*Brief*: Starting at the line below holding "Task: Switch to the 数据安全 tab" and stopping at the line holding "The image size is (1000, 532).", print every line exactly, both ends included, and leave the rest out.

*Task input*:
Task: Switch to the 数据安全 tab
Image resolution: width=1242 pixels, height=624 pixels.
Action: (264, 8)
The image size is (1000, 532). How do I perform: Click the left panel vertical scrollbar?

==

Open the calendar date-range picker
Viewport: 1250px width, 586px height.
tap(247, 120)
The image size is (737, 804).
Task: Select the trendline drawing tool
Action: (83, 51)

--

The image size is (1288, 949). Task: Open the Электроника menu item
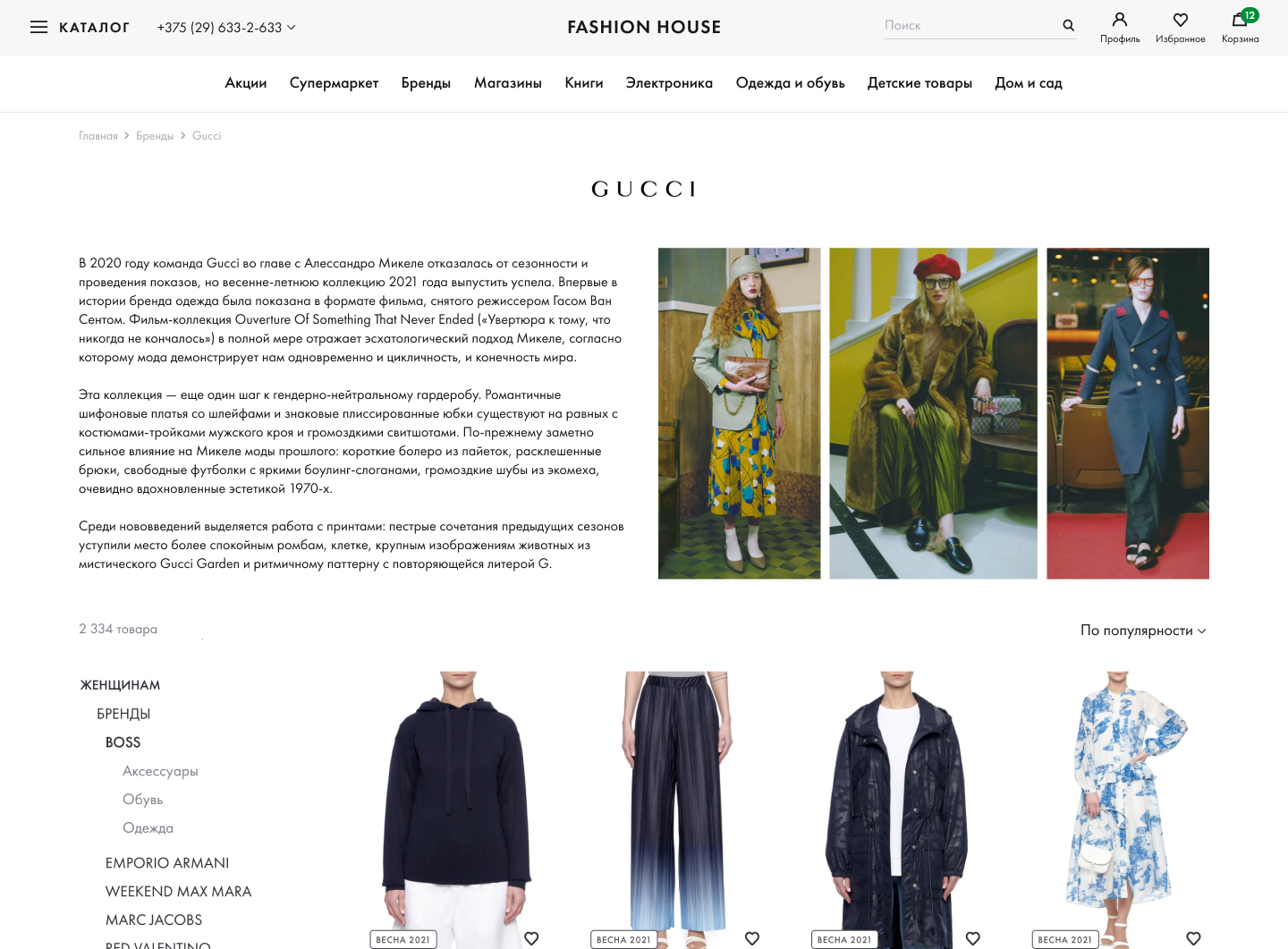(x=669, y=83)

*The completed task*:
Task: Switch to the 数据安全 tab
Image resolution: width=1242 pixels, height=624 pixels.
Action: (264, 8)
The image size is (1000, 532). How do I perform: Click the left panel vertical scrollbar?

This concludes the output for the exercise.